Records to use —
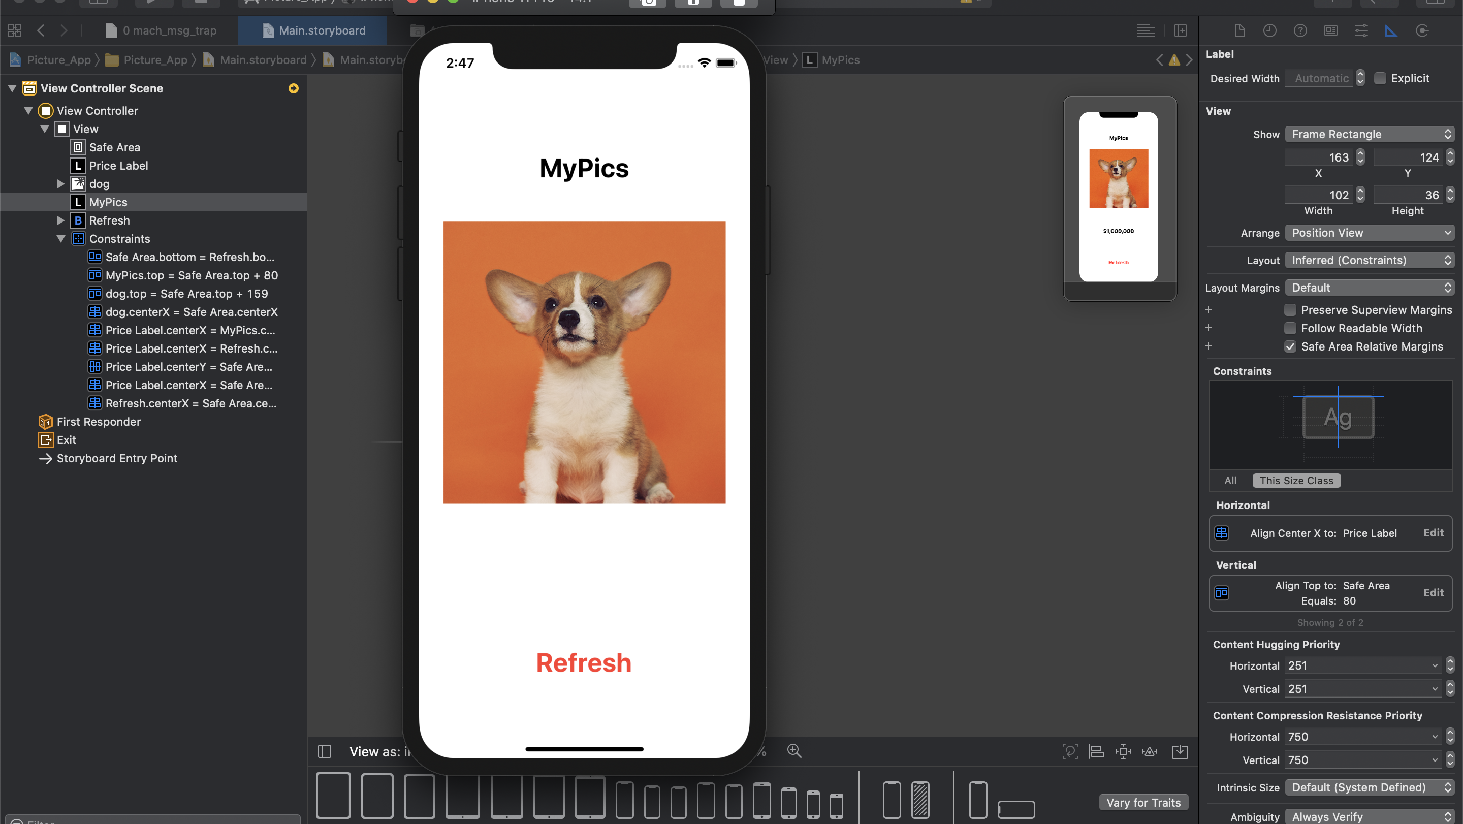The image size is (1463, 824).
Task: Enable Preserve Superview Margins checkbox
Action: [x=1290, y=310]
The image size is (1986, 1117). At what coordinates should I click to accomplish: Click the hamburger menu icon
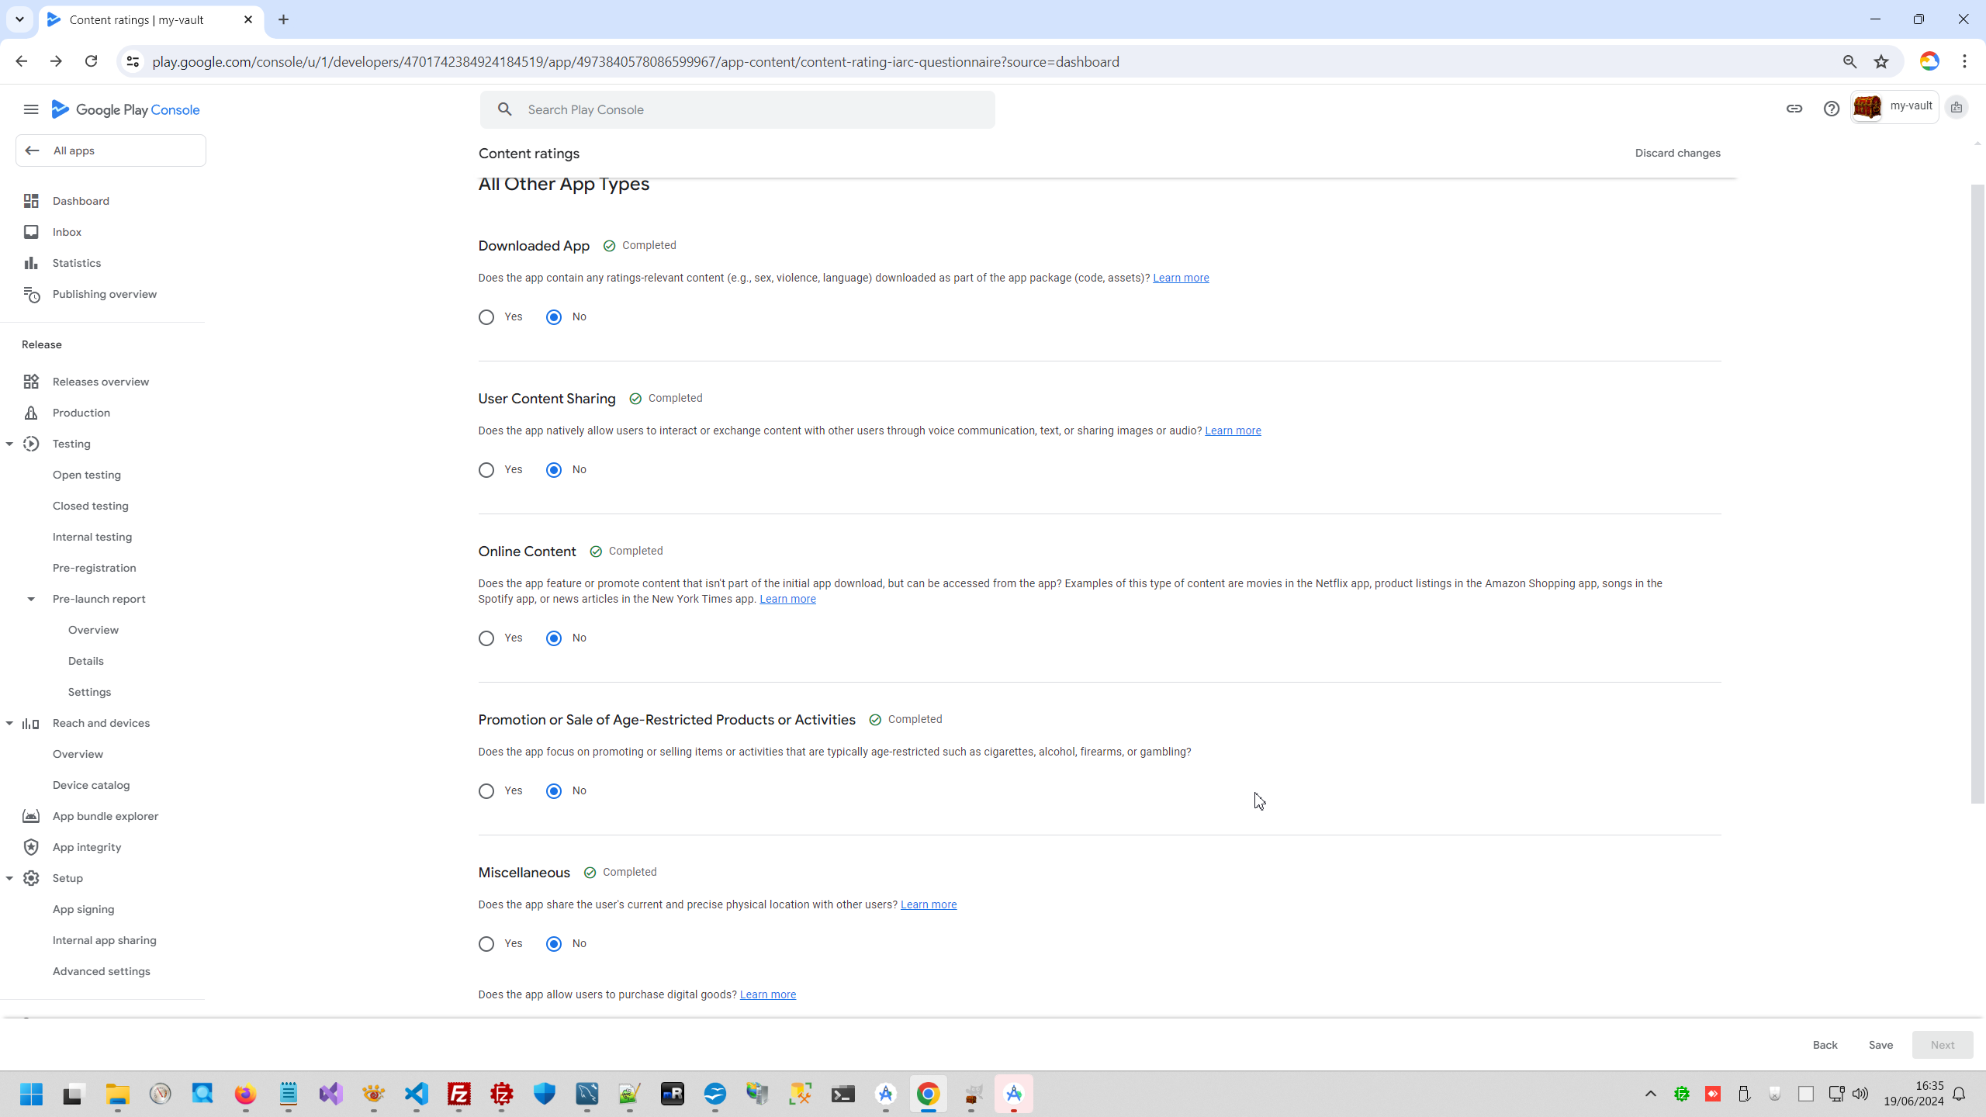31,109
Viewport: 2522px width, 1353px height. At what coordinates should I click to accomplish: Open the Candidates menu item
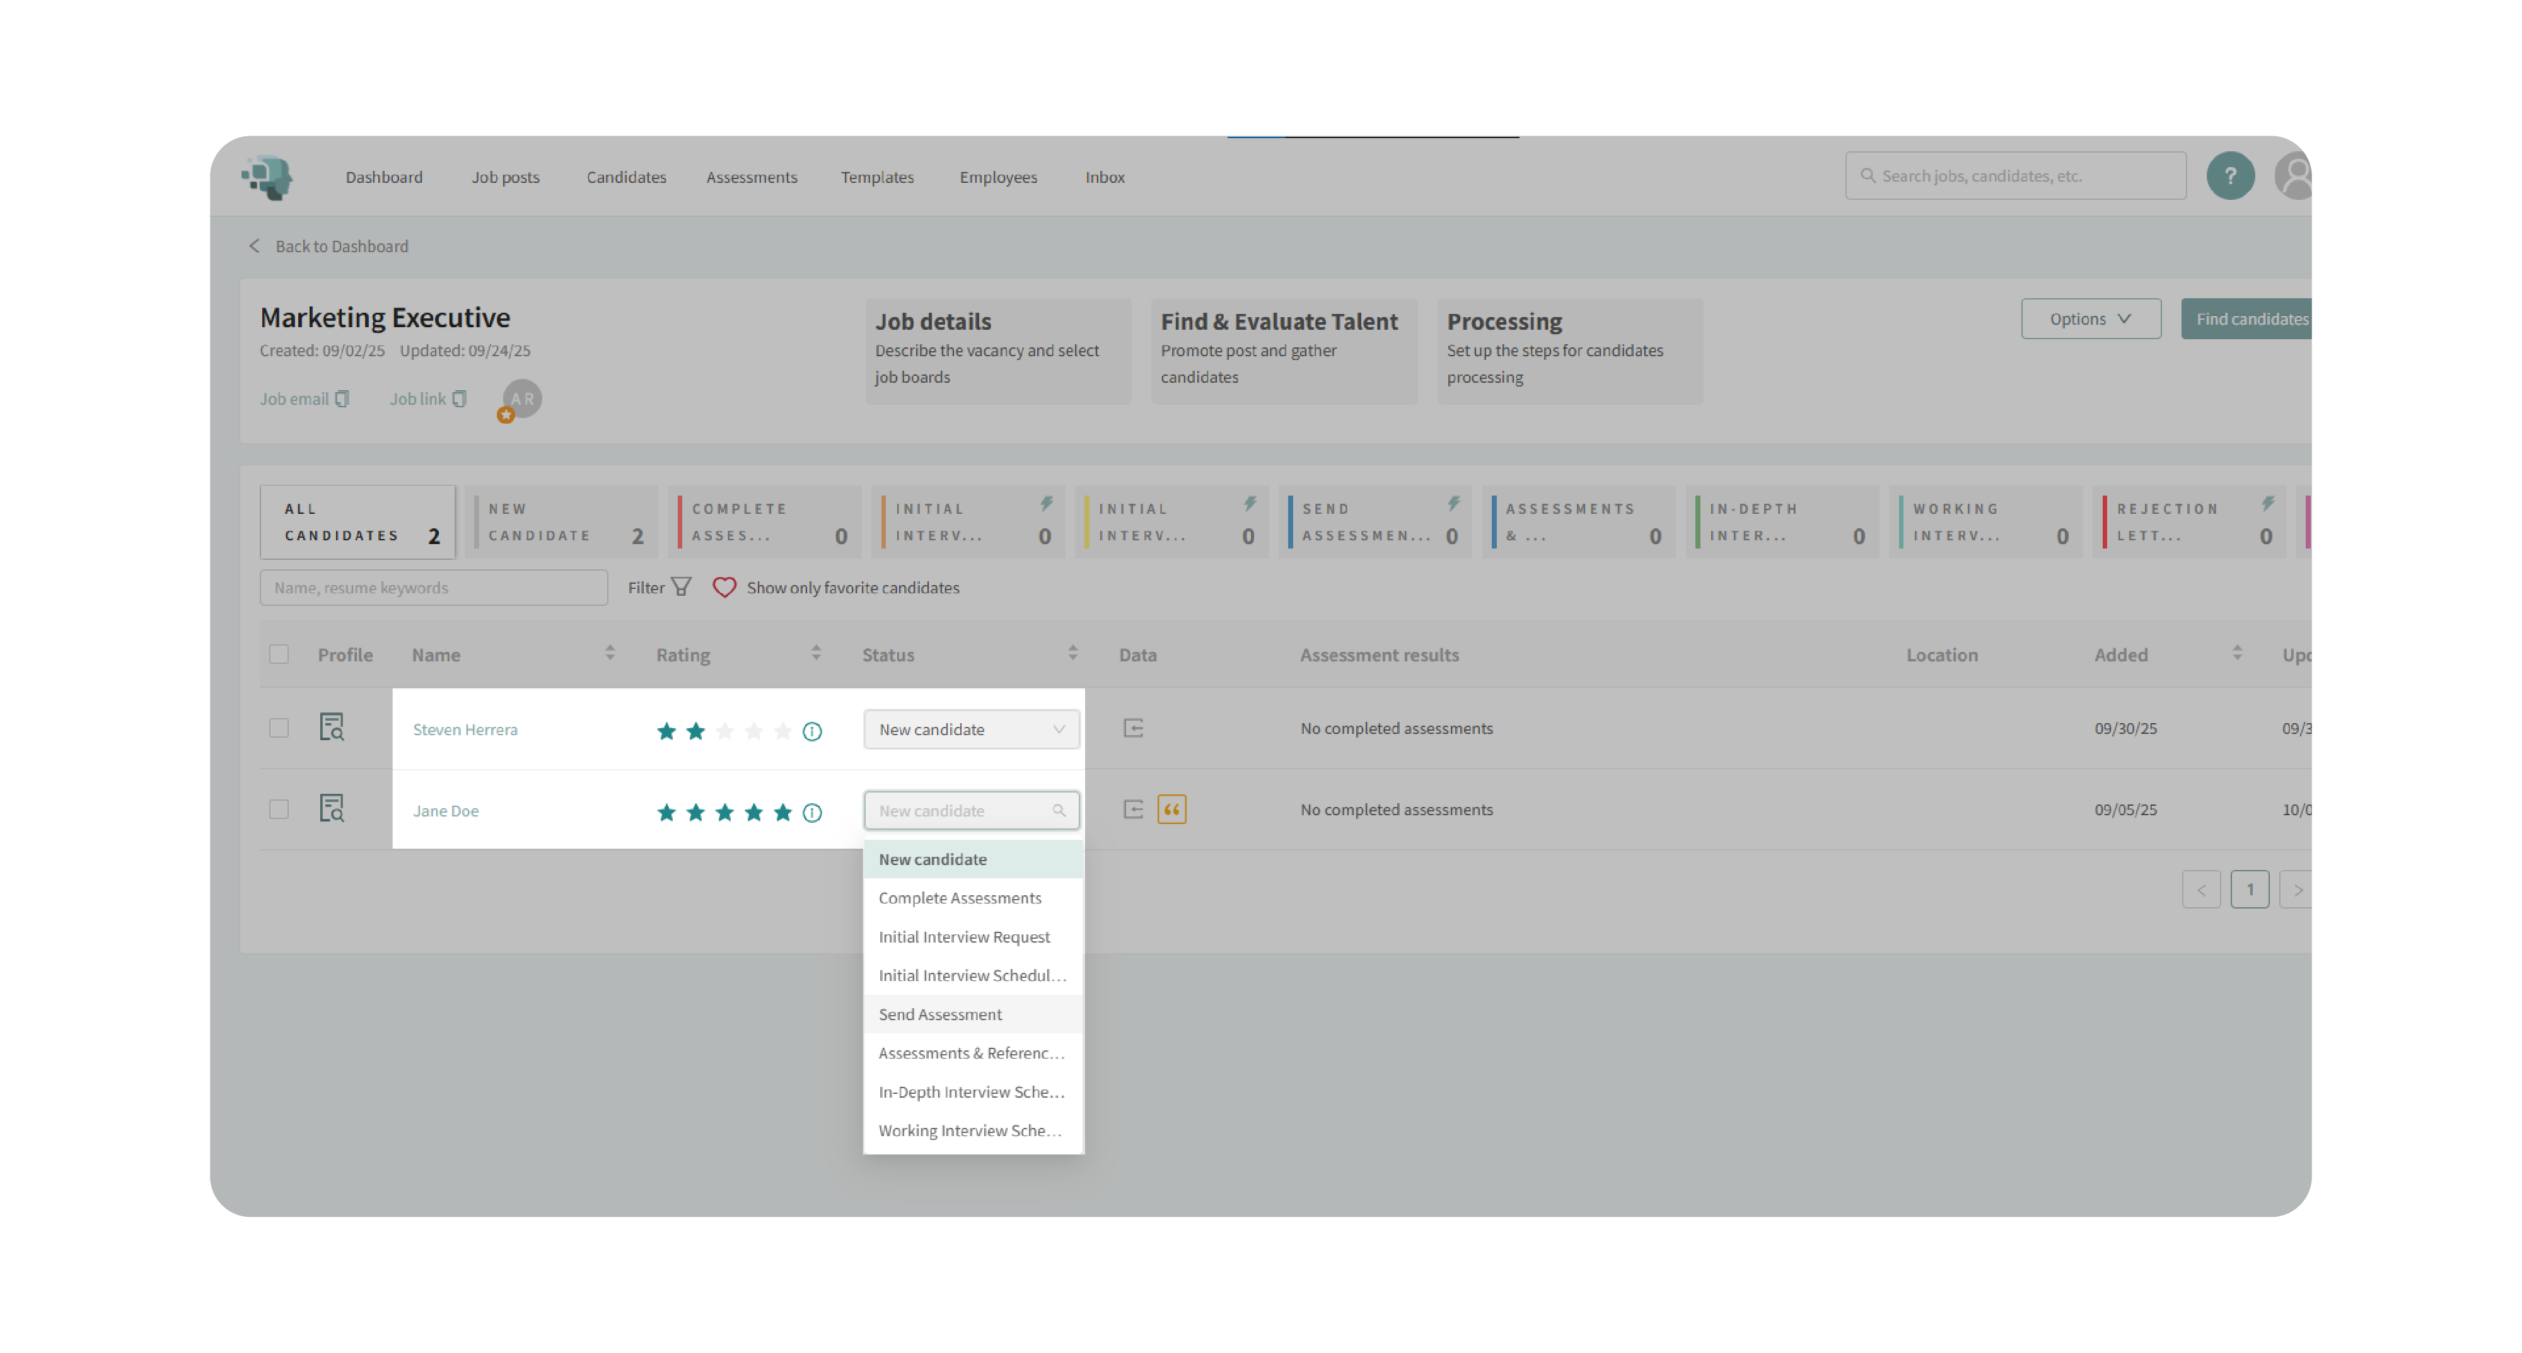point(626,177)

Exercise aim — Reproduce the lines from the one with "Viewport: 2522px width, 1353px" through the end of the data, keeping both end lines, adding nothing, and dropping any pictures.

Exercise response —
Viewport: 2522px width, 1353px height. At what coordinates should I click to accomplish: Open the Candidates menu item
point(626,177)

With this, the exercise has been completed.